5. CI/CD Fundamentals

CI/CD is the automation backbone of DevOps. Continuous Integration ensures every change is validated automatically. Continuous Deployment ensures validated changes reach users safely and quickly.

Pipeline Design Principles

Principle	Practice
Build once	One artifact promoted through environments
Fail fast	Lint and unit tests before integration tests
Parallel where safe	Run independent test suites concurrently
Immutable artifacts	Container images or binaries, never "rebuild in prod"
Environment parity	Staging mirrors production infrastructure
Idempotent deployments	Running deploy twice produces the same result

GitHub Actions: Reference Implementation

GitHub Actions is the most widely adopted CI/CD platform for open-source and enterprise teams in 2026. Below is a production-grade pipeline:

name: CI/CD Pipeline

on:
  push:
    branches: [main]
  pull_request:
    branches: [main]

concurrency:
  group: ${{ github.workflow }}-${{ github.ref }}
  cancel-in-progress: true

permissions:
  contents: read
  packages: write
  id-token: write

env:
  REGISTRY: ghcr.io
  IMAGE_NAME: ${{ github.repository }}

jobs:
  lint-and-test:
    runs-on: ubuntu-latest
    steps:
      - uses: actions/checkout@v4
      - uses: actions/setup-node@v4
        with:
          node-version: 22
          cache: npm
      - run: npm ci --frozen-lockfile
      - run: npm run lint
      - run: npm run test:unit -- --coverage
      - uses: codecov/codecov-action@v4

  build-and-push:
    needs: lint-and-test
    if: github.event_name == 'push'
    runs-on: ubuntu-latest
    steps:
      - uses: actions/checkout@v4
      - uses: docker/login-action@v3
        with:
          registry: ${{ env.REGISTRY }}
          username: ${{ github.actor }}
          password: ${{ secrets.GITHUB_TOKEN }}
      - uses: docker/build-push-action@v6
        with:
          context: .
          push: true
          tags: |
            ${{ env.REGISTRY }}/${{ env.IMAGE_NAME }}:${{ github.sha }}
            ${{ env.REGISTRY }}/${{ env.IMAGE_NAME }}:latest
          cache-from: type=gha
          cache-to: type=gha,mode=max

  deploy-staging:
    needs: build-and-push
    runs-on: ubuntu-latest
    environment: staging
    steps:
      - run: |
          echo "Deploying ${{ github.sha }} to staging"
          kubectl set image deployment/app \
            app=${{ env.REGISTRY }}/${{ env.IMAGE_NAME }}:${{ github.sha }} \
            --namespace staging

  deploy-production:
    needs: deploy-staging
    runs-on: ubuntu-latest
    environment: production
    steps:
      - run: |
          echo "Deploying ${{ github.sha }} to production"
          kubectl set image deployment/app \
            app=${{ env.REGISTRY }}/${{ env.IMAGE_NAME }}:${{ github.sha }} \
            --namespace production

Release Strategies

Strategy	How It Works	Risk Level	Rollback Speed
Rolling	New pods replace old pods incrementally	Medium	Moderate
Blue/Green	Two identical environments; traffic switched	Low	Instant
Canary	Small percentage of traffic routed to new version	Lowest	Fast
Feature flags	Code deployed but behavior toggled per user	Lowest	Instant

Feature flags are the most powerful release strategy because they decouple deployment from release. Code lands in production behind a flag. The product team toggles it on for 1% of users, monitors, ramps to 100%, and eventually removes the flag. This workflow requires infrastructure (LaunchDarkly, Unleash, or a homegrown solution) but pays dividends in safety.

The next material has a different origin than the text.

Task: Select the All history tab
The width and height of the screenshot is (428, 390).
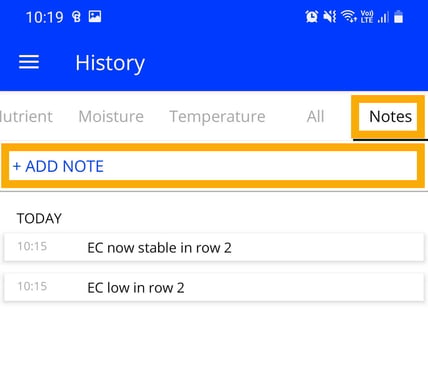Action: (315, 116)
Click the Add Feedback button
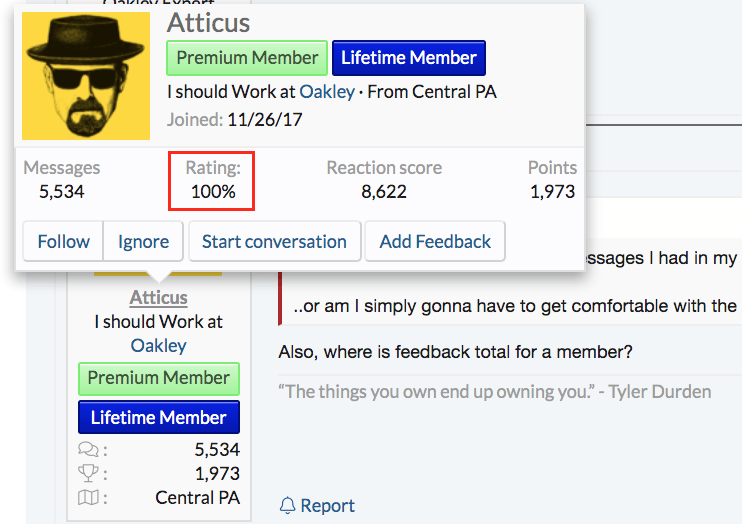Viewport: 742px width, 524px height. 435,241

6. Kubernetes: When You Need It

Kubernetes (K8s) is the industry standard for container orchestration. It provides automated deployment, scaling, networking, and self-healing for containerized applications. But it is also one of the most complex infrastructure platforms ever built. Do not adopt it prematurely.

When to Use What

Scenario	Recommended Tool
Single host, few services	Docker Compose
Managed database + few services	Docker Compose or ECS
Serverless workloads, event-driven	AWS Lambda / Cloudflare Workers
Dozens of services, multiple teams	Kubernetes (managed)
Multi-cloud, portable workloads	Kubernetes + Helm/Kustomize

If you cannot articulate why you need K8s, you do not need it. A managed container service (ECS, Cloud Run, App Runner) will serve you better with a fraction of the operational overhead.

Kubernetes Architecture

graph TB
    subgraph Control Plane
        API[API Server]
        ETCD[etcd -- State Store]
        SCHED[Scheduler]
        CTRL[Controller Manager]
        API --- ETCD
        API --- SCHED
        API --- CTRL
    end

    subgraph Node 1
        K1[kubelet]
        P1[Pod]
        P2[Pod]
        K1 --- P1
        K1 --- P2
    end

    subgraph Node 2
        K2[kubelet]
        P3[Pod]
        P4[Pod]
        K2 --- P3
        K2 --- P4
    end

    API -->|Watch/Push| K1
    API -->|Watch/Push| K2

    ING[Ingress Controller] -->|Route Traffic| P1
    ING -->|Route Traffic| P3
    SVC[Service -- ClusterIP/LoadBalancer] --> P1
    SVC --> P3

Core K8s Resources (Minimal Working Example)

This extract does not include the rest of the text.